▸ INFORMATION SUPPLIED
——————————
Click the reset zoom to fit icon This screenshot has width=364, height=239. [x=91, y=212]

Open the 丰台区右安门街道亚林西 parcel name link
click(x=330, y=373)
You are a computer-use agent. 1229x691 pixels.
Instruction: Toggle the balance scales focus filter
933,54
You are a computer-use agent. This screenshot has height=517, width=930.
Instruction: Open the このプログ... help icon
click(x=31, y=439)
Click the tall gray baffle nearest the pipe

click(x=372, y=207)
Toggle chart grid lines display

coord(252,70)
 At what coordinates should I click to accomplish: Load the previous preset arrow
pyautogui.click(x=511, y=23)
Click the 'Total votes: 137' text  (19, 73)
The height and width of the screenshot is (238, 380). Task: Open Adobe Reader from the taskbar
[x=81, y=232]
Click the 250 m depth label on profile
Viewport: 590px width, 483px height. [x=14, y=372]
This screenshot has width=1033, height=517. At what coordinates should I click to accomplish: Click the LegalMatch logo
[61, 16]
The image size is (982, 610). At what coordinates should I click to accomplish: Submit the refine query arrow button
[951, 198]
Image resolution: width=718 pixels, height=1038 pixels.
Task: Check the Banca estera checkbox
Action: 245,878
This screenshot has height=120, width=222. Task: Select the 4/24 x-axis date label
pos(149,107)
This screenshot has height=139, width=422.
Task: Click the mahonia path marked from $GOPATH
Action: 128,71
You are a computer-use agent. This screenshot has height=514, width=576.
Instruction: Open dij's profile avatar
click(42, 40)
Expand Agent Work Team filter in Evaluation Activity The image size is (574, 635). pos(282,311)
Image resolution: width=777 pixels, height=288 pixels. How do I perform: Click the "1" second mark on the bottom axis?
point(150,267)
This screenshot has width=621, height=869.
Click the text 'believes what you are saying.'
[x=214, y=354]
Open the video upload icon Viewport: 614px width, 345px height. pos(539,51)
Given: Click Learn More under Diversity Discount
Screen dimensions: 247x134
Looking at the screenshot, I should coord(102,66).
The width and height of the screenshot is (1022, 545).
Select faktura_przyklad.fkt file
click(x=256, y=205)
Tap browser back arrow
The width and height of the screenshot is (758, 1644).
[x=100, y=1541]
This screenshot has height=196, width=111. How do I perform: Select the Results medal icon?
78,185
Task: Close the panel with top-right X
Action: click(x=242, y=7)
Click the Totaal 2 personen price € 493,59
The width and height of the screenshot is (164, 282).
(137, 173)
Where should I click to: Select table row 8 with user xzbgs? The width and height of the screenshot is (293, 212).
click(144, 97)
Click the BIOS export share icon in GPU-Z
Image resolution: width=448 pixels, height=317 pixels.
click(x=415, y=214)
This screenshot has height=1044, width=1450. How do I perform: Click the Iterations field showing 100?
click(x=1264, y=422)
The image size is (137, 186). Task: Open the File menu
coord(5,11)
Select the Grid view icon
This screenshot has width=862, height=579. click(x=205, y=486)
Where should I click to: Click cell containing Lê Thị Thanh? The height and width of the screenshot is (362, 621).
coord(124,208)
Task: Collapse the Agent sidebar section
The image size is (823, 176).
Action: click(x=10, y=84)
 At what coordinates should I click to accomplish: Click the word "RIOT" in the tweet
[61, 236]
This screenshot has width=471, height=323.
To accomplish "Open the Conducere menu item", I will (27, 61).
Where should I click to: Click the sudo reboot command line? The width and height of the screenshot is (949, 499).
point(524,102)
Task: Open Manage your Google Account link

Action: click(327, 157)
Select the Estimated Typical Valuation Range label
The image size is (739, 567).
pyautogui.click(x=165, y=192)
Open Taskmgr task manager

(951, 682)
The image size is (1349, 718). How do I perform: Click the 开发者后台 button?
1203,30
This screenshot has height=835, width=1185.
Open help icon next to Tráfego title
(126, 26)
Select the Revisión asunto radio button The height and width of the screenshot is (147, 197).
——————————
▸ PROBLEM
Lines of the material in which the word "computer" occurs are to be copied out.

▸ WRITTEN RESPONSE
You are a computer-use agent. 1229x691 pixels.
You are a computer-use agent. This screenshot has height=517, width=930.
You are a computer-use agent. This screenshot has height=514, width=576.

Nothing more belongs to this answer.